Approximate position of 203 bp deletion reported to start at C420 and extend into aop, which results in a frameshift.
Tracheal branching pattern is normal in aopO199 embryos, but local exclusions of luminal material are seen in the dorsal trunk (DT), most commonly within metameres 5-9, close to DT fusion joints. The exclusion of luminal material is due to cellular bridges traversing the lumen. After completion of DT fusion in the mutant embryos the lumen begins to bend towards one side, resulting in a local indentation. This indentation is then invaded from both sides by two fine luminal extensions, which join and give rise to a secondary lumen separated from the original one by a cellular bridge.
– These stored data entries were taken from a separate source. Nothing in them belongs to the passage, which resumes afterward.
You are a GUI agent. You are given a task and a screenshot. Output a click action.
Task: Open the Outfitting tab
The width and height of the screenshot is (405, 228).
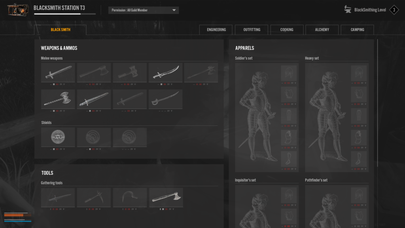(251, 30)
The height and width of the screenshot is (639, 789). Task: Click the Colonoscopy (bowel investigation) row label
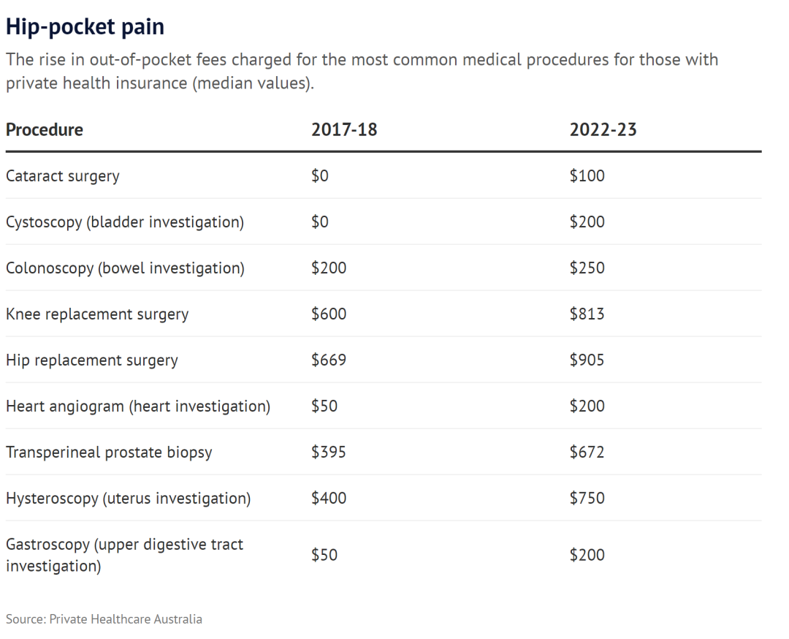(125, 268)
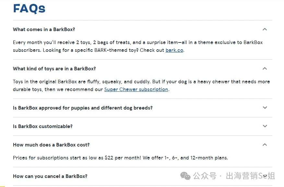The image size is (284, 187).
Task: Click the "What comes in a BarkBox?" question
Action: (44, 29)
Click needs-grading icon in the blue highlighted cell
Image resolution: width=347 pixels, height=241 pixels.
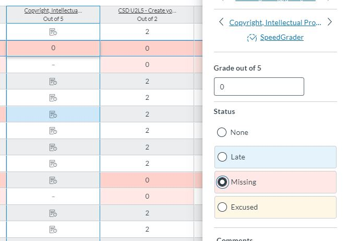pos(53,114)
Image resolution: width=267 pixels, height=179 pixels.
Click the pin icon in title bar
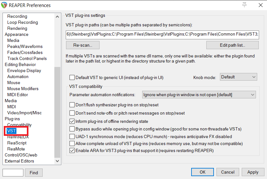[244, 5]
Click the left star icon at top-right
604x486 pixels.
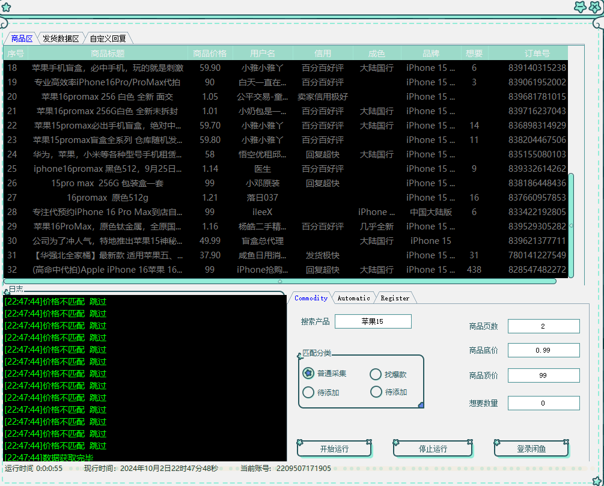[x=580, y=7]
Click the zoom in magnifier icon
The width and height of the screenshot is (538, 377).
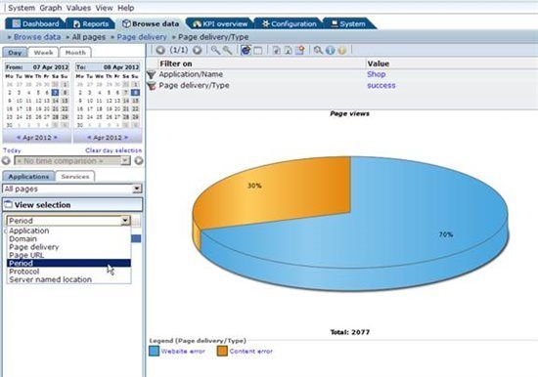(x=215, y=51)
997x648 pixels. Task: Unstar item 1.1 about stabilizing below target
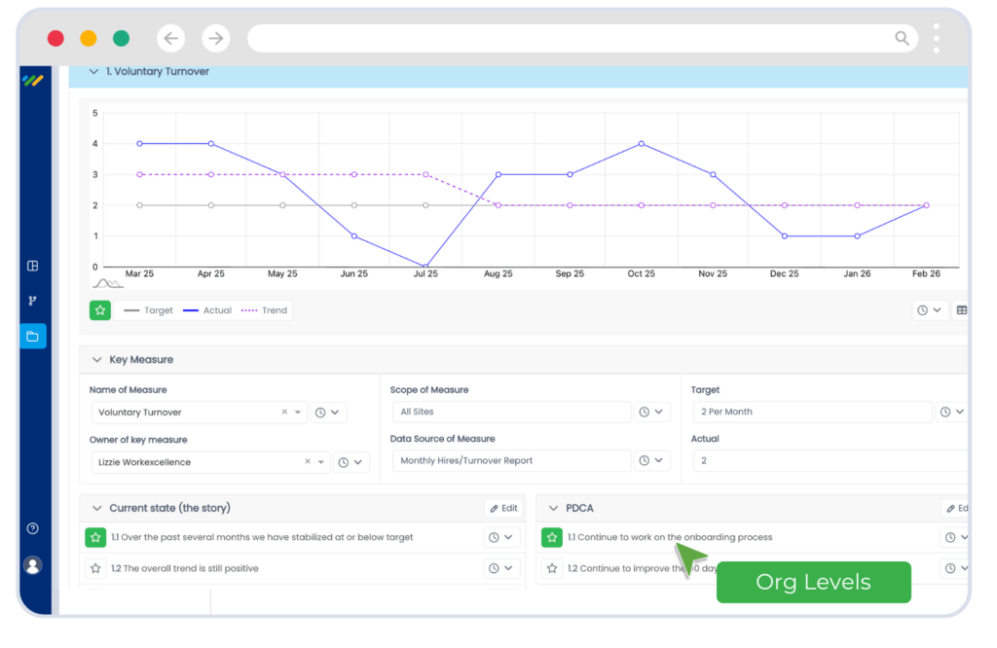(x=95, y=537)
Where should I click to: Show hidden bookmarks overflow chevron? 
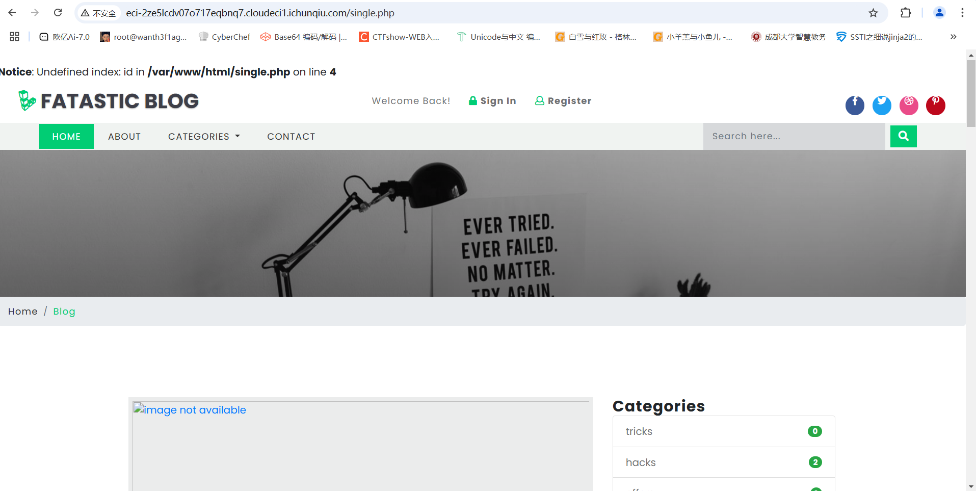(953, 37)
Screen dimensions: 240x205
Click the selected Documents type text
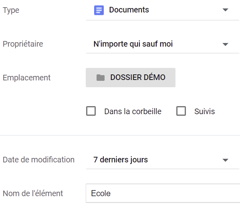click(129, 10)
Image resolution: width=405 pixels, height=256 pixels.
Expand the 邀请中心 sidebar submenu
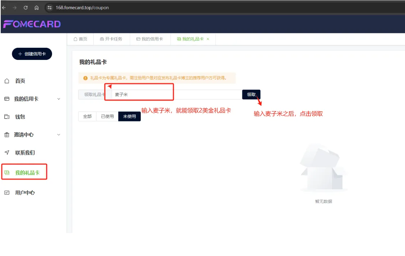click(59, 135)
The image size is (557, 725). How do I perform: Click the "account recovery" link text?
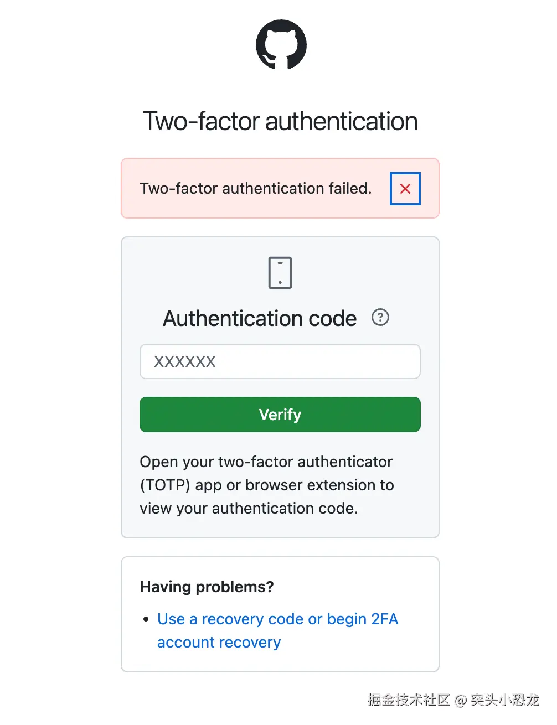(219, 642)
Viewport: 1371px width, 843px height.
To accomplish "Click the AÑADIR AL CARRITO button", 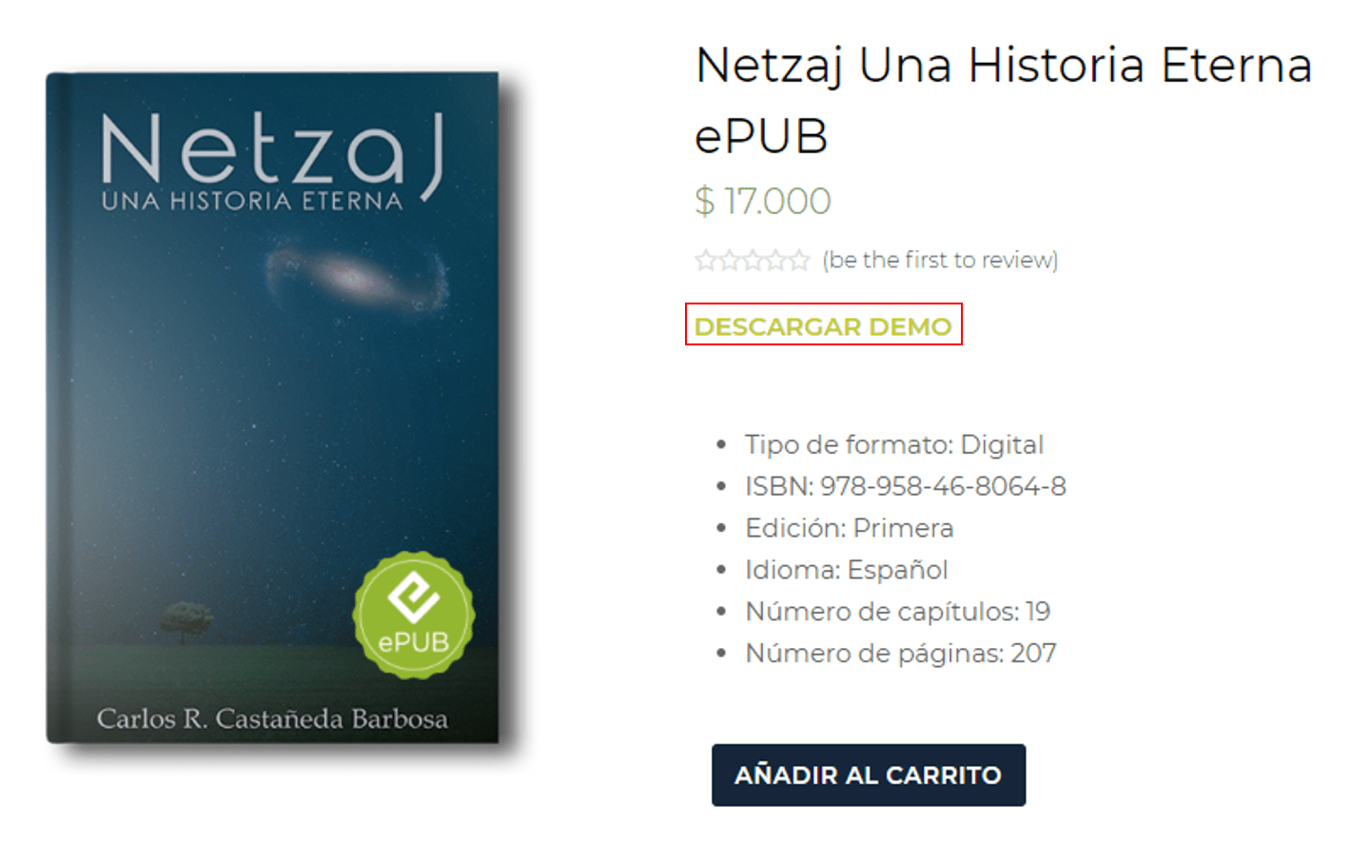I will point(869,774).
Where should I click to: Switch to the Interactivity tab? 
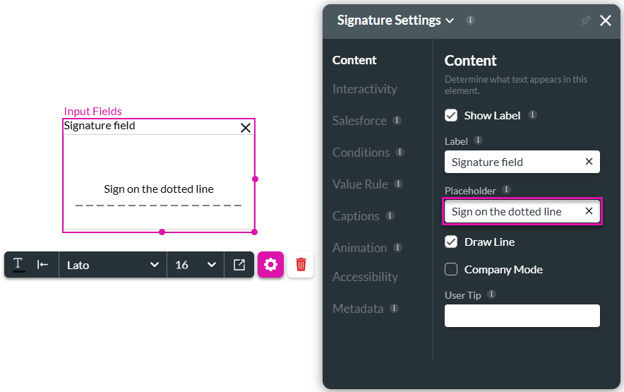click(365, 89)

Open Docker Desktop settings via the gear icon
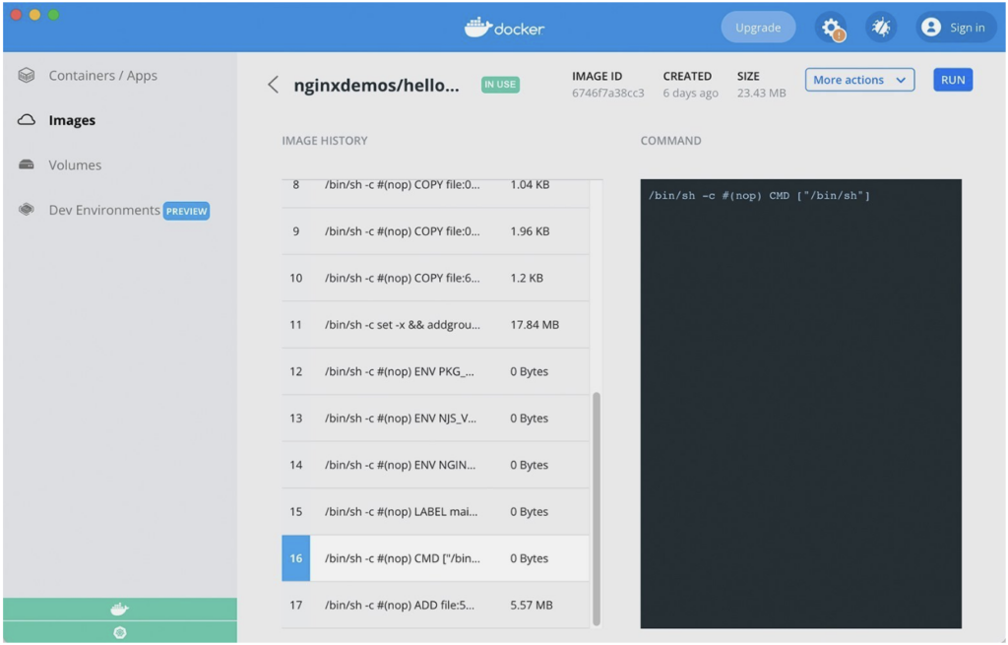click(832, 27)
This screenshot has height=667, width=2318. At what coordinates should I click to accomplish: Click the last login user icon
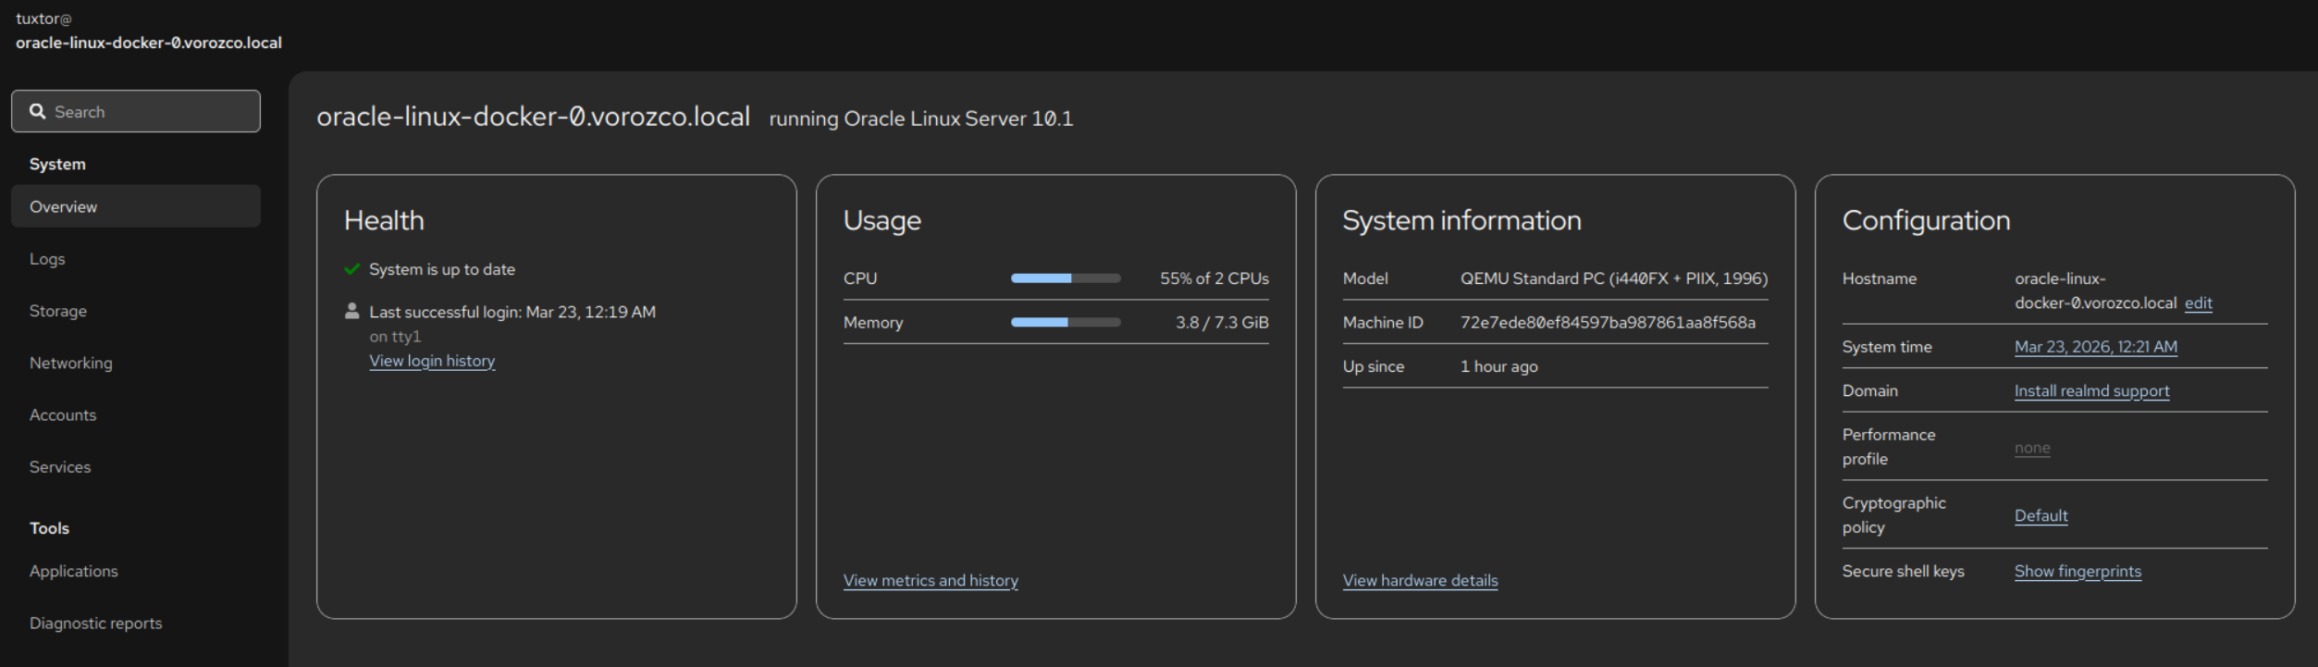[x=351, y=312]
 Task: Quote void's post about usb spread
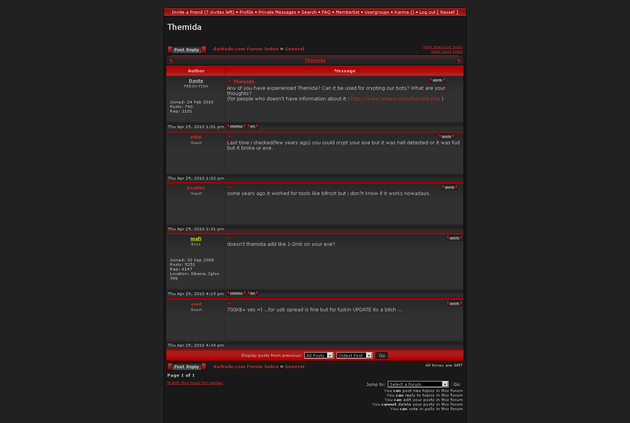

Mutant embryos contain extra tracheal fusion cells compared to wild type in the dorsal trunk, but not in other tracheal branches. At least four fusion cells are located adjacent to the luminal bifurcations seen in the mutant embryos. The extra fusions cells undergo morphological transformations characteristic of wild-type fusions cells, and accomplish extra fusion events. Extra cells are first detectable during tracheal branch outgrowth at stage 13.
Mutant embryos contain extra terminal cells compared to wild in the dorsal branches, visceral branches, lateral trunk and ganglionic branches, but not in the dorsal trunk. The additional cells are first detectable as the branches extend in stage 14. The additional terminal cells give rise to additional terminal ramifications.
aopO199 has tracheal fusion cell | increased number phenotype, suppressible by panΔN.UAS/Scer\GAL4btl.PS
aopO199/aopO199 is a non-suppressor of tracheal fusion cell phenotype of Scer\GAL4btl.PS, panΔN.UAS
Expression of panΔN.Scer\UAS under the control of Scer\GAL4btl.PS suppresses the formation of supernumerary tracheal fusion cells which is seen in aopO199 homozygotes, with the double mutant embryos showing a loss of fusion cells similar to that seen in single mutant panΔN.Scer\UAS; Scer\GAL4btl.PS embryos.
Most tracheal tip cells adopt the terminal cell fate in salm1 aopO199 double mutant embryos.
Expression of salmScer\UAS.cKa under the control of Scer\GAL4btl.PS in a homozygous aopO199 background results in supernumerary fusion cell formation throughout the tracheal system, and terminal cell formation is largely suppressed.